Dear Everyone I Hurt Or Upset In The Past Due To The Bad Decisions I Have Made,
You will all be happy to know that I have once again succeeded in making another Bad Decision and thus, shifting me in more miserable dimensions than I normally am coping with. The karmic retribution you have all been praying for is panning out real well, and it is evident through the strings of Bad Hair Days, nay, Bad Hair LIVES you have all voodooed me into having.
Currently, I remain in seclusion in my poorly-ventilated room with a whacked out electric fan and tick-infested bed. I do not go out except to occasionally feed on Yakisoba -- the only food I'm allowed to eat -- and pee and poop and shampoo and condition.
The only consolation I have is the Internet, but even that is also causing much misery because of the pain of having a slow dial-up connection.

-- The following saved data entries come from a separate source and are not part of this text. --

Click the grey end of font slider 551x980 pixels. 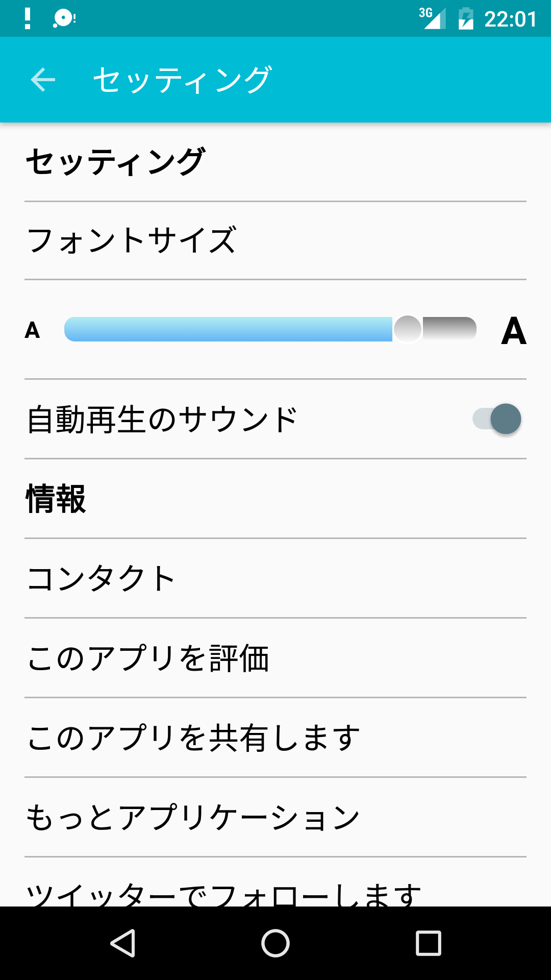[x=449, y=329]
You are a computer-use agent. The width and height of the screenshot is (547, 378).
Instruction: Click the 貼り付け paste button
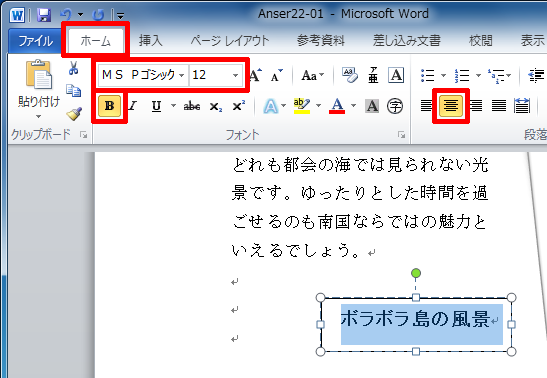tap(38, 89)
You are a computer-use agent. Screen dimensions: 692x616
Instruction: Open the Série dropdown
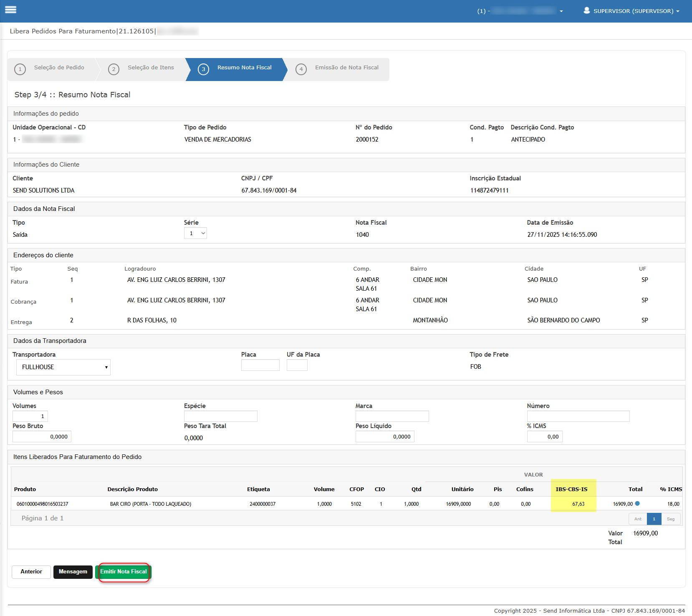click(x=195, y=233)
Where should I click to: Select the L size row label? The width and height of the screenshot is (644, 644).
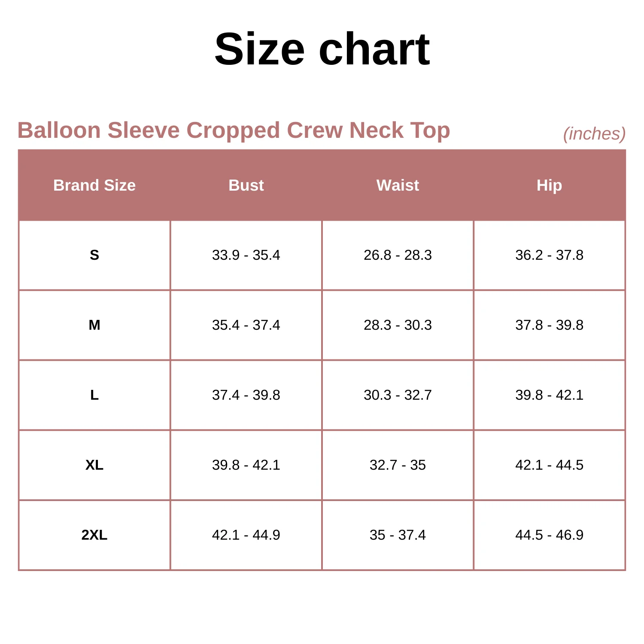click(x=94, y=395)
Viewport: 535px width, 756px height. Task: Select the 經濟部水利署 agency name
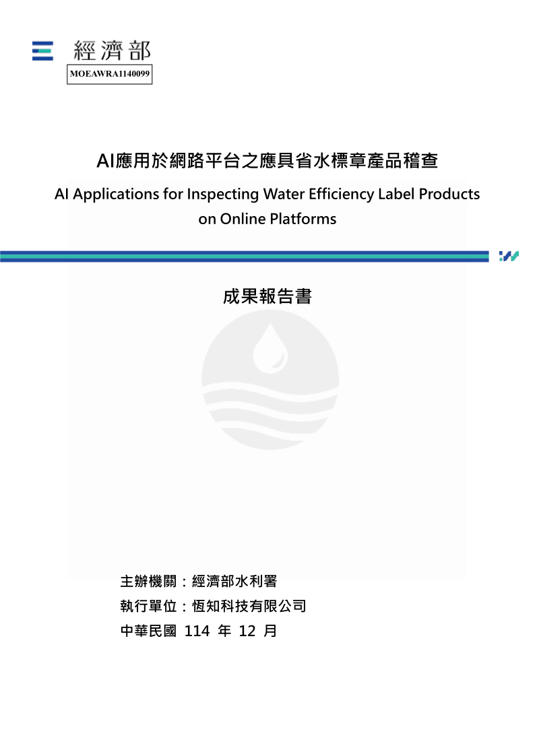234,581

Do not worry yourselves about me trying to escape my pseudo-radioactive prison, because I won't. I have finally accepted that the outside world is not for and does not want to have anything to do with me, and I shall remain a cyber hermit for the rest of my pretend-life. I will try my best not to bother anyone else, and I will keep my mutant power of Bad Decision Making in check at all times.
If, for any reason, you need consolation and reassurance of the sublimation of my evil deeds, just try to imagine how untamed my hair has become, and be at peace. Until such time that I will be forgiven (and I am willing to wait forever and for eternity) I am, and always will be,
In silence and solitude,
Podi Alejandro
PS: This much I dare confess... I have downloaded emulators and roms to lappie to keep me company, and to have somewhere to 'escape' to. Please don't think that this is my means to subvert your intentions. I assure you that I am still utterly and absolutely in misery, and I am playing Legend Of Zelda: Ocarina of Time unwillingly with a walkthrough (gasp) to torture me with unending and merciless guilt.
PPS: And I still haven't had blueberry cheesecake.